Quality control (QC) sample treatments — QCimpute • metabolyseR

Quality control (QC) sample pre-treatment methods.

Usage

QCimpute(
  d,
  cls = "class",
  QCidx = "QC",
  occupancy = 2/3,
  parallel = "variables",
  seed = 1234
)

# S4 method for AnalysisData
QCimpute(
  d,
  cls = "class",
  QCidx = "QC",
  occupancy = 2/3,
  parallel = "variables",
  seed = 1234
)

QCoccupancy(d, cls = "class", QCidx = "QC", occupancy = 2/3)

# S4 method for AnalysisData
QCoccupancy(d, cls = "class", QCidx = "QC", occupancy = 2/3)

QCremove(d, cls = "class", QCidx = "QC")

# S4 method for AnalysisData
QCremove(d, cls = "class", QCidx = "QC")

QCrsdFilter(d, cls = "class", QCidx = "QC", RSDthresh = 50)

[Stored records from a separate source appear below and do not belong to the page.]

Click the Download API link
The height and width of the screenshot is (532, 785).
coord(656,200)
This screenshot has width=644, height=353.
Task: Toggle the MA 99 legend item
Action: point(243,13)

# S4 method for AnalysisData
QCrsdFilter(d, cls = "class", QCidx = "QC", RSDthresh = 50)

Arguments

d: S4 object of class AnalysisData
cls: info column to use for class labels
QCidx: QC sample label
occupancy: occupancy threshold for filtering
parallel: parallel type to use. See ?missForest for details
seed: random number seed
RSDthresh: RSD (%) threshold for filtering

Value

An S4 object of class AnalysisData containing QC treated data.

Details

A QC sample is an average pooled sample, equally representative in composition of all the samples present within an experimental set. Within an analytical run, the QC sample is analysed at equal intervals throughout the run. If there is class structure within the run, this should be randomised within a block fashion so that the classes are equally represented in each block throughout the run. A QC sample can then be injected and analysed between these randomised blocks. This provides a set of technical injections that allows the variability in instrument performance over the run to be accounted for and the robustness of the acquired variables to be assessed.

The technical reproducibility of an acquired variable can be assessed using it's relative standard deviation (RSD) within the QC samples. The variable RSDs can then be filtered below a threshold value to remove metabolome features that are poorly reproducible across the analytical runs. This variable filtering strategy has an advantage over that of occupancy alone as it is not dependent on underlying class structure. Therefore, the variables and variable numbers will not alter if a new class structure is imposed upon the data.

Methods

QCimpute: Missing value imputation of QC samples.
QCoccupancy: Feature maximum occupancy filtering based on QC samples.
QCremove: Remove QC samples.
QCrsdFilter: Feature filtering based RSD of QC sample features.

Examples


## Initial example data preparation
library(metaboData)
d <- analysisData(abr1$neg[,1:1000],abr1$fact)

## Plot the feature RSD distributions of the H class only
d %>% 
 keepClasses(cls = 'day',classes = 'H') %>% 
 plotRSD(cls = 'day')
#> Warning: Removed 119 rows containing non-finite values (`stat_density()`).
#> Warning: Removed 1 row containing missing values (`geom_line()`).


## Apply QC feature occupancy filtering and QC feature RSD filtering
QC_treated <- d %>% 
 QCoccupancy(cls = 'day',QCidx = 'H',occupancy = 2/3) %>%
 QCrsdFilter(cls = 'day',QCidx = 'H',RSDthresh = 50)

print(QC_treated)
#> 
#> AnalysisData object containing:
#> 
#> Samples: 120 
#> Features: 404 
#> Info: 9 
#> 

## Plot the feature RSD distributions of the H class after QC treatments
QC_treated %>% 
 keepClasses(cls = 'day',classes = 'H') %>% 
 plotRSD(cls = 'day')